Cihangir'deki bir kış gecesinde sokaktan bir ses yükseldi: - Bozaaa...
* * *
Henüz "yılbaşılar"ını, kent meydanlarında kutlamanın da başlamamış olduğu yıllarda; kış gecelerinin sokaklardan yükselen geleneksel bir sesi gibiydi:
- Bozaaa...
* * *
Cihangir'deki kış gecesinde sesini duyduğum bozacı, kimbilir nereliydi?
Kimbilir nasıl bir yaşam serüveninden geçerek gelmişti istanbul'a ve geceleri de sokaklarda boza satıcısı olmuştu?

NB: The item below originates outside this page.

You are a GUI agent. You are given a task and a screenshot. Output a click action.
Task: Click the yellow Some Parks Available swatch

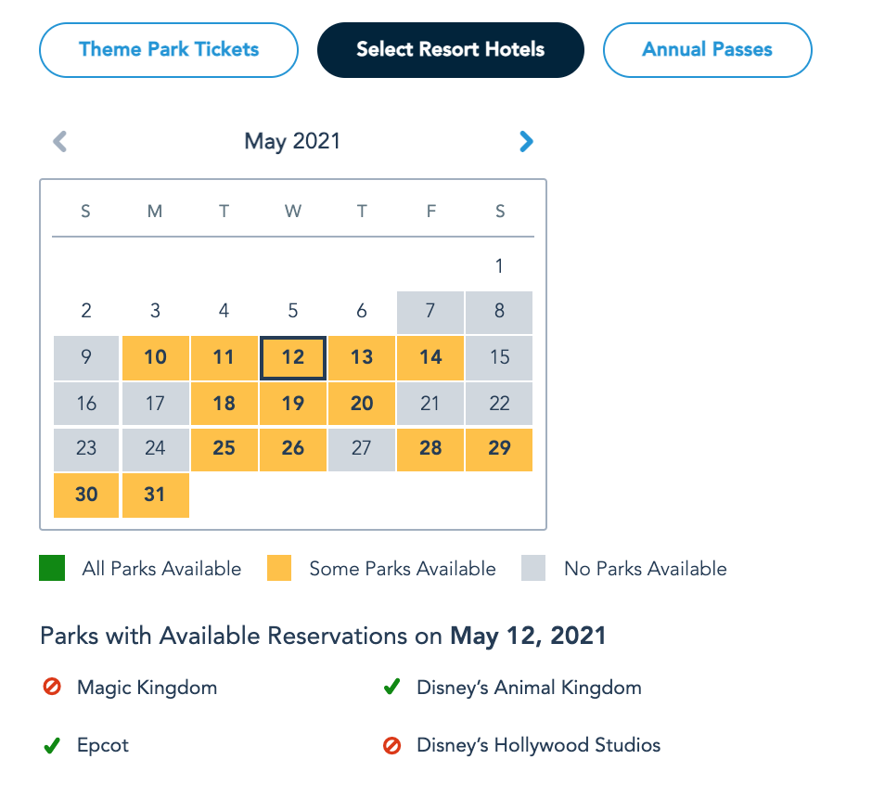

Ve kimbilir ayda kaç parayla geçinmeye çalışıyordu?
* * *
Bir de Köyceğiz'in, sıcak yaz günlerinde "yayla"sı olarak değerlendirilen; 1.300 m yüksekliğinde, kayaların arasından şakır şakır suların aktığı, çam ormanları içinde bir "Ağla" köyü vardı.
* * *
"Ağla" köyünde de, Mathias adlı bir Alman öğretmenin; "Siyah Şapkalı Kadın" adıyla ünlü eşi Kıymet hanımla birlikte işlettiği, turistlerin de uğrağı olan lüks bir lokantası vardı.
* * *
Cihangir gecelerindeki bozacı ve Alman öğretmen Mathias; gelip geçen aynı "yılbaşılar"ın çocuklarıydı.
* * *
Birincisi, birbirine yan gözle bakan aynalar gibi; "dinsellik, cinsellik, sefilsel'lik, bilimsellik" depremlerinin ırgaladığı öfkeli bir istanbul'da; 2008 yılbaşını, kent meydanlarında kutlamanın sakıncalı görüldüğü bir dönemi yaşıyor ve 1 yıl sonra dahi ne durumda olacağını bilemiyordu.
* * *
ikincisi ise, 2 Dünya savaşında en büyük yenilgilere uğramış, başkenti Berlin bile, örülen duvarlarla bir süre 2'ye ayrılmış bir ülkenin çocuğuydu.
* * *
Ama Mathias'ın ne geleceğinden kaygısı vardı; ne de ülkesinde, ateş topuna dönmüş öfke kutuplaşmaları yüzünden kent meydanlarında yılbaşı şenliklerinin sakıncalı görüleceğinden.
* * *
Sadece bendenizin ömrü içinde 3 kez bayrağı değişmişti Almanya'nın.
Almanya'yı, geçtiği bütün akıl almaz belalara rağmen Almanya yapan gizli zemberek neydi?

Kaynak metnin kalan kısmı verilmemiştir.